Has this actually affected actual faculty? Kaufmann's report addressed this as well. NAS in the figure stands for the National Association of Scholars, perhaps the last standing academic organization in the U.S. whose membership leans right politically. Kaufmann surveyed the NAS membership and found that substantial minorities reported being threatened with disciplinary actions for their beliefs or being bullied by colleagues, claims I consider credible based on my experiences described here.
When a culture of censorship is created, ideas can be purged in several ways:
- Directly, by authorities refusing to permit certain ideas into mainstream media or academic outlets, even when they meet conventional standards of journalistic or scholarly quality (or purging them when they do, e.g., by forced retractions).
- The person can be silenced by being de-platformed, fired, or intimidated.
- The ideas can be blocked from receiving a public hearing because the type of people who would promote those ideas learn not to even enter fields in which they would be subject to a hostile work environment.
The next figure from Kaufmann's report shows that academia has created what is experienced as a hostile work environment for graduate students who do not share the faculty's overwhelmingly leftist values. Who wants to work in a hostile environment?
When young adults in college see faculty and graduate students advancing censorious norms of denunciation and ostracism rather than free expression, discussion, and debate, they are likely to learn three things:
- This is normal; it is how things work.
- If someone says or does something one finds offensive, one has the right to try to punish them.

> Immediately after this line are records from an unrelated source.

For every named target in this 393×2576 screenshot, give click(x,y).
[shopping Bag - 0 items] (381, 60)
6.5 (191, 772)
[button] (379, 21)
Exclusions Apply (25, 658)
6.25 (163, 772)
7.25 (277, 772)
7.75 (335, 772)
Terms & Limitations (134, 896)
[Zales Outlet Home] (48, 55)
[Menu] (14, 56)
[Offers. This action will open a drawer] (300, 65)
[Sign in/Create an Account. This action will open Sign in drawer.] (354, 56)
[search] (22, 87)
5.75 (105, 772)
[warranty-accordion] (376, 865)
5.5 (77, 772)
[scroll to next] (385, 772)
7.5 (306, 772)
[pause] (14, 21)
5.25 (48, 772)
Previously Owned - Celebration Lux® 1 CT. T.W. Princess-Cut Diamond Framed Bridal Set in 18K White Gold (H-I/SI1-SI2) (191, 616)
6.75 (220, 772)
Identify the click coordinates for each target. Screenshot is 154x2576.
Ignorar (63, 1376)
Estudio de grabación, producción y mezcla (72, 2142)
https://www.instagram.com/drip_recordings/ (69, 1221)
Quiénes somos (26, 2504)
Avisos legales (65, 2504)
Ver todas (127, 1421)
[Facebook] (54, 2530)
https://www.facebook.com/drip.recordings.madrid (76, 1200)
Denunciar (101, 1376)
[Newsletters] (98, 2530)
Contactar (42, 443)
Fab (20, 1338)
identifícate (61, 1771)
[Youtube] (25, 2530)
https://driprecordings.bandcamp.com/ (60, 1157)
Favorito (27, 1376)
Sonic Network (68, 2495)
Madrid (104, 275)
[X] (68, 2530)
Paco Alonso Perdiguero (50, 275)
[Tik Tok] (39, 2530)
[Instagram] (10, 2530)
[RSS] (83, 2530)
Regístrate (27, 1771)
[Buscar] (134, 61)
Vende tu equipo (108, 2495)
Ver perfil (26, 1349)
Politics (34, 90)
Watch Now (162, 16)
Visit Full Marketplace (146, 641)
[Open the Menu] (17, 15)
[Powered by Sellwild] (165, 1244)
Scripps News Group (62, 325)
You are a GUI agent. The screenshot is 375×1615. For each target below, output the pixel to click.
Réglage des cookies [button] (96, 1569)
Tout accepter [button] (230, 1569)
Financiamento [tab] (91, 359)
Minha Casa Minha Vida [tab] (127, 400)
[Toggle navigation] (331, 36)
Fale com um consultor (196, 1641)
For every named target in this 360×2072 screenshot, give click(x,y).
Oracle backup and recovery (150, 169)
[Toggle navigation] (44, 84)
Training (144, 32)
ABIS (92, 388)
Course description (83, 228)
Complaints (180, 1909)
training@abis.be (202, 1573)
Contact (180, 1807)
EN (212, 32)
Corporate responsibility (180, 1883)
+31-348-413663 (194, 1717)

- If one disagrees with the norm, or, worse, the mob, better to keep one's mouth shut than risk being denounced and ostracized one's self.
And then cadres of young people enter the "real" world, the world of work and family, where they may continue to take these censorious norms for granted. In the world of work, denunciation and self-interest sweetly converge. Not only can one gain social capital (within one's circles) for leading such campaigns, but when jobs are scarce, the more people one can get fired, the more positions will be open for one's self and one's friend and allies.
In this way, a Culture of Censoriousness is incentivized and will probably continue to build until something happens to disincentivize the cultural trend of punishing people for expressing certain ideas.